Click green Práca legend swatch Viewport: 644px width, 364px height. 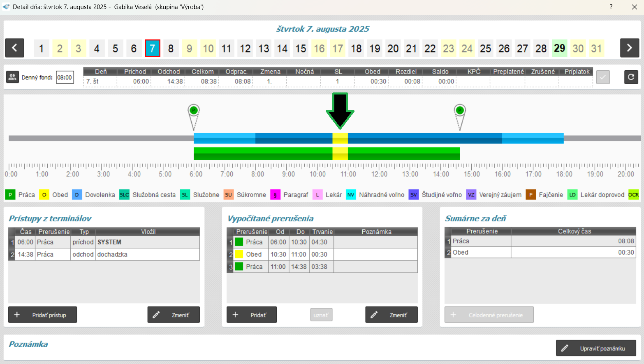(x=10, y=195)
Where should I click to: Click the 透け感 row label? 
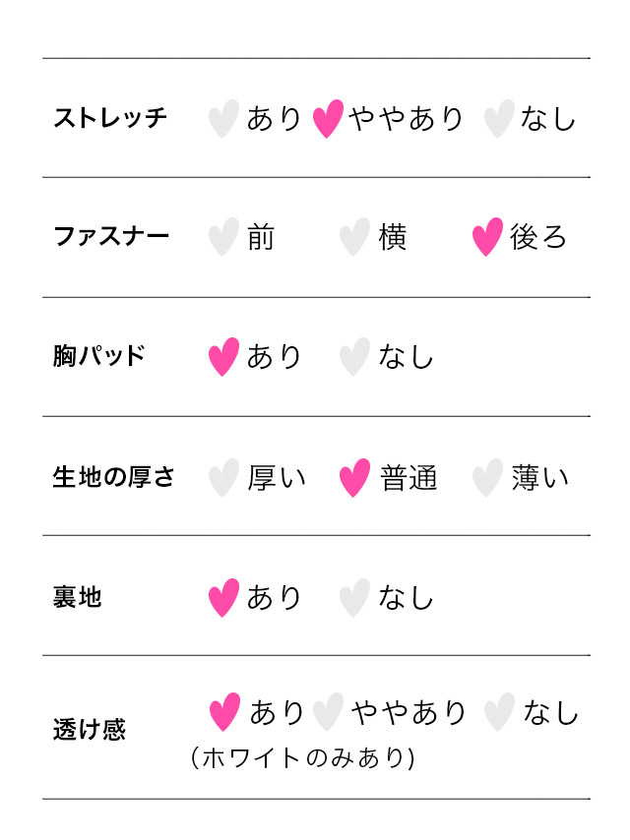click(89, 731)
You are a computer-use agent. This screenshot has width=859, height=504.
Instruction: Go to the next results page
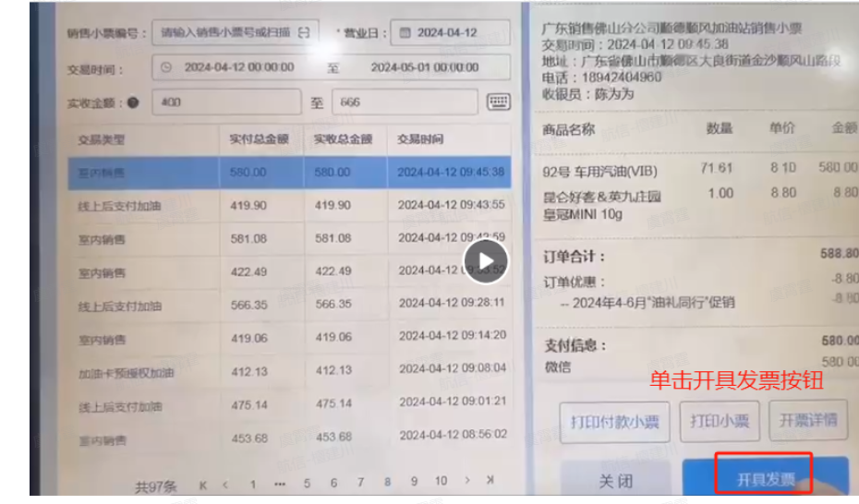click(467, 481)
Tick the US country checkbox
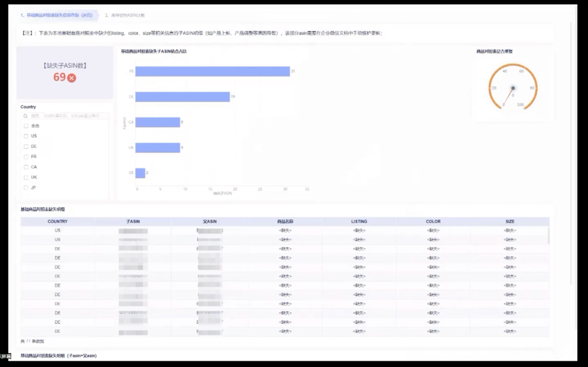Screen dimensions: 588x367 click(x=26, y=136)
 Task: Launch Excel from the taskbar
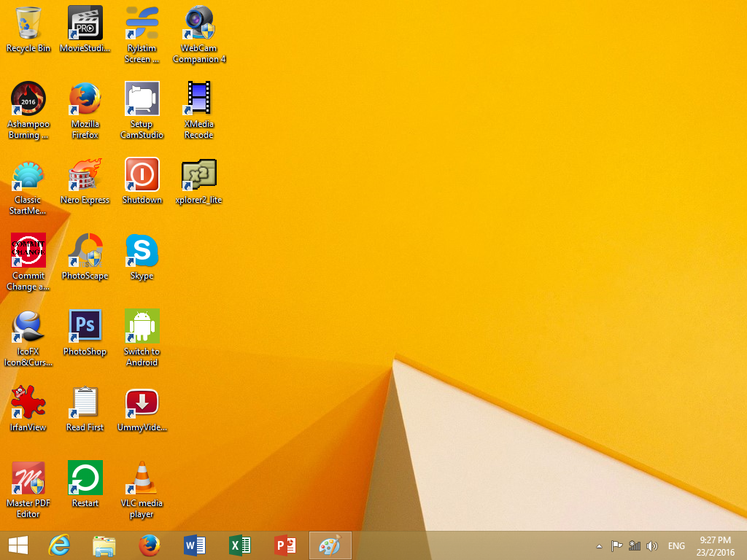pos(240,545)
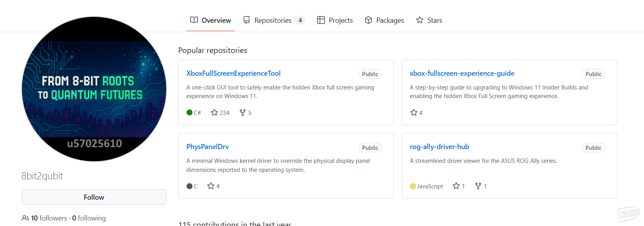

··········

# [WORK ITEM]
Before answering, please find the line containing "Tick the US country checkbox" above, then copy exactly from it through the last line of the entries, both included, without pictures.

# [ANSWER SECTION]
Tick the US country checkbox
Screen dimensions: 588x367 click(x=26, y=136)
 Task: Launch Excel from the taskbar
pos(240,545)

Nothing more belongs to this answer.